当時萩尾望都が竹宮惠子と同居していた通称【大泉サロン】に
山岸凉子が訪ねて行ったときのことが、対談で語られています。
初対談 山岸凉子×萩尾望都 出会いと秘密とヨモヤマ話 page2/3 - 太田出版
それから『小夜の縫うゆかた』(1971年「少女コミック」夏の増刊)
『秋の旅』(1971年「別冊少女コミック」10月号)
『11月のギムナジウム』(1971年「別冊少女コミック」11月号)
これらの作品は
日常のシーンのひとこまひとこまをつなげながら
底に流れる生活や文化や意識を背景に
登場人物の心の揺れや気持ちのあやをていねいに描く、文学性の高いものでした。
絵柄は地味、お目目キラキラを期待するムキの少女たちには、受けは悪かったと思います。
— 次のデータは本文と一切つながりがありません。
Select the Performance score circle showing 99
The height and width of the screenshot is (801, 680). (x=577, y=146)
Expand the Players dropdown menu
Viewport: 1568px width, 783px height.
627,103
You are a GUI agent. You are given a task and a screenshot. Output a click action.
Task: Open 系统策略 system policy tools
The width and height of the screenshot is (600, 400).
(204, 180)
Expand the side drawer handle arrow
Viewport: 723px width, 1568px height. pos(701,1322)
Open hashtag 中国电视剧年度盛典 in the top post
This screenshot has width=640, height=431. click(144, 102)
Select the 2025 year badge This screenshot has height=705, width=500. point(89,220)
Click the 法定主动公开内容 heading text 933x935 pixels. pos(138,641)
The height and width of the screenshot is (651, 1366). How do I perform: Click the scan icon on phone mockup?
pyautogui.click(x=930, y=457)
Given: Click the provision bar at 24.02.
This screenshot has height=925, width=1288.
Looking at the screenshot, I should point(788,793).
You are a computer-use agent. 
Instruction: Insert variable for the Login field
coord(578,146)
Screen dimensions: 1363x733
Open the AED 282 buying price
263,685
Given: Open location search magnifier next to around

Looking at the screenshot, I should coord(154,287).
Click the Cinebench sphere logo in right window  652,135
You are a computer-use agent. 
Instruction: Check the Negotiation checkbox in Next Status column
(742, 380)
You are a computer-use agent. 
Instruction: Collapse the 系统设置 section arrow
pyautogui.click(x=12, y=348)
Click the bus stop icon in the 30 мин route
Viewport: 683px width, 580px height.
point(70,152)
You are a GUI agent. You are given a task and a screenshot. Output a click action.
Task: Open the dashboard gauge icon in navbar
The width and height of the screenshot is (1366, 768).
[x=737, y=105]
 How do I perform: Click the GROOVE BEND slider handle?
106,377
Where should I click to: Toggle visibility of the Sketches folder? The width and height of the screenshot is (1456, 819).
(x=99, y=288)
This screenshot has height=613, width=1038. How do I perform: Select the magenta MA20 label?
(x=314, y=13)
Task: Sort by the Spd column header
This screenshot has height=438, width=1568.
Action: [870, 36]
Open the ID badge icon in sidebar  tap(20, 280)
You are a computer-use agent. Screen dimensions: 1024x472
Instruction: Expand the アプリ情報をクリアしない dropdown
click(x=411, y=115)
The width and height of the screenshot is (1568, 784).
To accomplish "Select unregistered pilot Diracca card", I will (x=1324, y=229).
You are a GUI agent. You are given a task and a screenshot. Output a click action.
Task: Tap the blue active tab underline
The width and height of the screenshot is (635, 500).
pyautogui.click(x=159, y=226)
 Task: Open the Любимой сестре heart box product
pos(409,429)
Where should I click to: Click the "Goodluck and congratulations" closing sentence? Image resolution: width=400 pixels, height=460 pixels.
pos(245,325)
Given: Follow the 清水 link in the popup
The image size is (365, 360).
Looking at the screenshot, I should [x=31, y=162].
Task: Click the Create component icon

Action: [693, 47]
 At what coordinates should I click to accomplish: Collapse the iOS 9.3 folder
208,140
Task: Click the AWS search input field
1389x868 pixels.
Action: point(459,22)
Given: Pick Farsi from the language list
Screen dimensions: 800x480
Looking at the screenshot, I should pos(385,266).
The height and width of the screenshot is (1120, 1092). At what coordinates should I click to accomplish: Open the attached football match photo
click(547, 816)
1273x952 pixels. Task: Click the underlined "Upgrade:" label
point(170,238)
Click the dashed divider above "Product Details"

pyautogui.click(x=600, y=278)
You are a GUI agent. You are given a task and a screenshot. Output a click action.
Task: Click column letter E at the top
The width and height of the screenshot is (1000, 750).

でもマンガと同時に小説も読みだしている多感な世代には
「少女マンガでここまで表現ができる!」
というのは、事件であり、衝撃であり、大きな喜びでもありました。
『ポーの一族』の大ブレイク
コミックス第1巻扉絵
フラワーコミックス『ポーの一族』① 1974.6 小学館
1972年『すきとおった銀の髪』によって始まるオムニバス形式の『ポーの一族』の連載は
当時のマンガ好きの少女たちを熱狂させました。
「年を取らない子ども」というアイディアから生まれた「エドガー」という少年の物語は
当初の構想の3部作(『ポーの一族』『メリーベルと銀のばら』『小鳥の巣』)を超えて
スケールの大きなドラマになっていきます。
1976年には、第21回小学館漫画賞(少年少女部門)を受賞しています。
『グレンスミスの日記』(「別冊少女コミック」1972年8月号)より
フラワーコミックス『ポーの一族』① p171 1974.6 小学館
100年以上生き続ける美しきバンパネラの物語、萩尾望都「ポーの一族」2016年40年ぶりに連載再開 - Middle Edge(ミドルエッジ)
SFが描きたくて
それでも萩尾望都の描きたいものは「SF(サイエンス・フィクション)」でした。
『ポーの一族』も、ある意味タイムリープめいたファンタジーではあるのですが
萩尾望都が志向しマンガで描きたいと熱望したSFは
「どうせならアシモフ、ヴォークト、ハインラインだ」
(『10月の少女たち』その2・真知子 登場人物の米山行のセリフ「COM」1971年10月号)
というセリフに代表されるような、スペースオペラ的なSFでした。
1973年「別冊少女コミック」8月号 1ページ劇場
少女マンガの宇宙 SF&ファンタジー1970-80年代 (立東舎) p57
『ポーの一族』で広い読者層や編集者に受け入れられた萩尾望都でも、
当時認知度の低かったSFを、さらにジャンル的に苦しい少女マンガの世界で描くのは
相当に難しかったらしく
読者アンケート結果がよくないと、おいそれと描かせてはもらえない状況だったようです。
『デクノボウ』(「別冊LaLa」1983年オータム)より
萩尾望都作品集15『モザイク・ラセン』p197 1986.4 小学館
その状態からやっと発表できたのが
『11人いる!』です。
『11人いる!』(1975年「別冊少女コミック」9~11月号)より
小学館文庫『11人いる!』p85 1976.7 小学館
今となっては説明不要の古典的名作ですね。
SFファンをうならせたのはもちろん、サスペンスミステリーとしても秀逸なこの作品は
「少女マンガ」のワクを大きく超え、多くの「大人の」読者の裾野を広げました。
1976年、『ポーの一族』と同時に小学館漫画賞(少年少女部門)を受賞、
アニメはもちろん、TVドラマや映画化、舞台化もされました。
続編『東の地平 西の永遠』(1976~77)も翌年発表されています。
その後、『百億の昼と千億の夜』(光瀬龍原作 1977~78「週刊少年チャンピオン」)や
『スター・レッド』(1978~79)など
次々とSFの話題作を発表していきました。
萩尾望都は『ポーの一族』だけではなく、多くのジャンルで秀でた表現者として
世間に周知され今に至っています。